What needs to be done:
Give back the entries exactly, ending with the "Task: Click helper" line.

[Record excerpts — start]

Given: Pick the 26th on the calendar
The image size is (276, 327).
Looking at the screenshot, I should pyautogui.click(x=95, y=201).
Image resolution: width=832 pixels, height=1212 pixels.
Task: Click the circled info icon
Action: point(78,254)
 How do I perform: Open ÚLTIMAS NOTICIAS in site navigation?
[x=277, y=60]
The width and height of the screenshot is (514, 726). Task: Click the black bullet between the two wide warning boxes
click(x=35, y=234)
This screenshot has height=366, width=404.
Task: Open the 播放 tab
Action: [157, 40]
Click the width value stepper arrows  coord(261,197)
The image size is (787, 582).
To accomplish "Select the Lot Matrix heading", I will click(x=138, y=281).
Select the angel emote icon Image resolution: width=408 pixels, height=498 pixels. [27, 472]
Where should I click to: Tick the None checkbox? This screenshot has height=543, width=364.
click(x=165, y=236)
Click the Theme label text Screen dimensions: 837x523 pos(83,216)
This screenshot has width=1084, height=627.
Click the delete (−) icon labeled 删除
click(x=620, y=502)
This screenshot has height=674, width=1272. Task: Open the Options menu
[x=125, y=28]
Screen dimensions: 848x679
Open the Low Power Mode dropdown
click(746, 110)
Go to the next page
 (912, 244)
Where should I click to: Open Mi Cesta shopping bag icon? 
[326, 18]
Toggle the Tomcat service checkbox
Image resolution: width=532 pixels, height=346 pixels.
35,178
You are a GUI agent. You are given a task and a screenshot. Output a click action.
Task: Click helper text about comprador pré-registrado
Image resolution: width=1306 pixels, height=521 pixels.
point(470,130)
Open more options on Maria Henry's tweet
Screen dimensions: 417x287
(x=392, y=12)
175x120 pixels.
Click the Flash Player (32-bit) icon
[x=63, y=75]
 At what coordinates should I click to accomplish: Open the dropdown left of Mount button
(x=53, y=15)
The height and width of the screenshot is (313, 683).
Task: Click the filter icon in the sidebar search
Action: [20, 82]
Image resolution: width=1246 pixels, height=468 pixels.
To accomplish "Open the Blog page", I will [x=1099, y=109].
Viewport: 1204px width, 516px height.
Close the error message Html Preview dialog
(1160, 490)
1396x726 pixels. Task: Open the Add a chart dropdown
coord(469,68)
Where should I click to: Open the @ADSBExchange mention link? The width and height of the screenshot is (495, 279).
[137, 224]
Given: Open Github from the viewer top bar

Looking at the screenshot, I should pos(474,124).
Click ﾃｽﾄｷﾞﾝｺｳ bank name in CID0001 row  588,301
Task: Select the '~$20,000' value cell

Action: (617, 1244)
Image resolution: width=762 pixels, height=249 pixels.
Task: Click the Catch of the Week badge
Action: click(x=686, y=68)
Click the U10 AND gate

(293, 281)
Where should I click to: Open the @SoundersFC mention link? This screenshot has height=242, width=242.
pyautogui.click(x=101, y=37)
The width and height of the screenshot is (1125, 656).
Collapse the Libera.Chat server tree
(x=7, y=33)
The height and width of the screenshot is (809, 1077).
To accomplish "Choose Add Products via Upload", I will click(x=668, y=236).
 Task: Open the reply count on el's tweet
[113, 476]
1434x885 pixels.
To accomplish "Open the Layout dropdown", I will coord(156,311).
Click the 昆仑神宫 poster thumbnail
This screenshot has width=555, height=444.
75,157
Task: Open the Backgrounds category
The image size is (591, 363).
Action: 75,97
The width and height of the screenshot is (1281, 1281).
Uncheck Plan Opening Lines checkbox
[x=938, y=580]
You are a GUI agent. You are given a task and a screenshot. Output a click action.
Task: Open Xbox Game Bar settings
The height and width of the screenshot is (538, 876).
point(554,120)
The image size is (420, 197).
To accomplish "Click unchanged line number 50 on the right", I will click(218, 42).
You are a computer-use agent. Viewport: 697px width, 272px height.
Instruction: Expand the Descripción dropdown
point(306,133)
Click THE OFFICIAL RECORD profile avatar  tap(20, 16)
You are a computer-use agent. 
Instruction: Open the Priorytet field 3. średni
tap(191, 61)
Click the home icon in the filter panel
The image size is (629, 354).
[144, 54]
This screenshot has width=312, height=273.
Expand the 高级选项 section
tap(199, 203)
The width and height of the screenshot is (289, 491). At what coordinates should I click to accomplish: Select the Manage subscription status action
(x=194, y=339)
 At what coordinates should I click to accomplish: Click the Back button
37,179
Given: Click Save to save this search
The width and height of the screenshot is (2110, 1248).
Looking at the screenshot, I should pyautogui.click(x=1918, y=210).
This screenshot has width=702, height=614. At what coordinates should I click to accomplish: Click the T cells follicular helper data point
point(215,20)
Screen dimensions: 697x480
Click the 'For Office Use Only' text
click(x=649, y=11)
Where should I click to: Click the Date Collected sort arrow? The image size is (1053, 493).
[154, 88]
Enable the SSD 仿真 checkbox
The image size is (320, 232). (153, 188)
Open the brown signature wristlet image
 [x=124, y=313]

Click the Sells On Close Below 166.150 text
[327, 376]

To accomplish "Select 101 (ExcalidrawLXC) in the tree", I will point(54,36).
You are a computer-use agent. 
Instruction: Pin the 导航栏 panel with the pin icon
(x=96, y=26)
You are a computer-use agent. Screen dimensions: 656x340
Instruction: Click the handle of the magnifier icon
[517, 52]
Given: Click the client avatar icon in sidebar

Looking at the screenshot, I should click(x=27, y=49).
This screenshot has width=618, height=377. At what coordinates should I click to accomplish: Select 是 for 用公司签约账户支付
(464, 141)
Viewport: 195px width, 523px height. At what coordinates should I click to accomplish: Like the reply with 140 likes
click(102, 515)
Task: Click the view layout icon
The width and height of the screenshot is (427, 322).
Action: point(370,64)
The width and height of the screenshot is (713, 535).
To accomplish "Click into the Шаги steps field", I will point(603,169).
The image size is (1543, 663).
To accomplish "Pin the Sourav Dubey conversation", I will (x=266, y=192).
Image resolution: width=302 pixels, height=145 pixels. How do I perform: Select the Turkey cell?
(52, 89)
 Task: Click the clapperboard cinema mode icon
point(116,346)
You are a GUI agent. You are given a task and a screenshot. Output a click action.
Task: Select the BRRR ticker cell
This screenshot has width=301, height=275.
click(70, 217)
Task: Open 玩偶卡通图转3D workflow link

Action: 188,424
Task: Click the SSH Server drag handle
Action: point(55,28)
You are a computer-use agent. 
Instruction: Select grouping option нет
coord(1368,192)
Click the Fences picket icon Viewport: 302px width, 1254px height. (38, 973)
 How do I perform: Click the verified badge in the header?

[Record excerpts — finish]

Response area:
Given: Pick the 26th on the calendar
The image size is (276, 327).
Looking at the screenshot, I should pyautogui.click(x=95, y=201).
Image resolution: width=832 pixels, height=1212 pixels.
Task: Click the circled info icon
Action: point(78,254)
 How do I perform: Open ÚLTIMAS NOTICIAS in site navigation?
[x=277, y=60]
The width and height of the screenshot is (514, 726). Task: Click the black bullet between the two wide warning boxes
click(x=35, y=234)
This screenshot has height=366, width=404.
Task: Open the 播放 tab
Action: [157, 40]
Click the width value stepper arrows  coord(261,197)
The image size is (787, 582).
To accomplish "Select the Lot Matrix heading", I will click(x=138, y=281).
Select the angel emote icon Image resolution: width=408 pixels, height=498 pixels. [27, 472]
Where should I click to: Tick the None checkbox? This screenshot has height=543, width=364.
click(x=165, y=236)
Click the Theme label text Screen dimensions: 837x523 pos(83,216)
This screenshot has width=1084, height=627.
Click the delete (−) icon labeled 删除
click(x=620, y=502)
This screenshot has height=674, width=1272. Task: Open the Options menu
[x=125, y=28]
Screen dimensions: 848x679
Open the Low Power Mode dropdown
click(746, 110)
Go to the next page
 (912, 244)
Where should I click to: Open Mi Cesta shopping bag icon? 
[326, 18]
Toggle the Tomcat service checkbox
Image resolution: width=532 pixels, height=346 pixels.
35,178
You are a GUI agent. You are given a task and a screenshot. Output a click action.
Task: Click helper text about comprador pré-registrado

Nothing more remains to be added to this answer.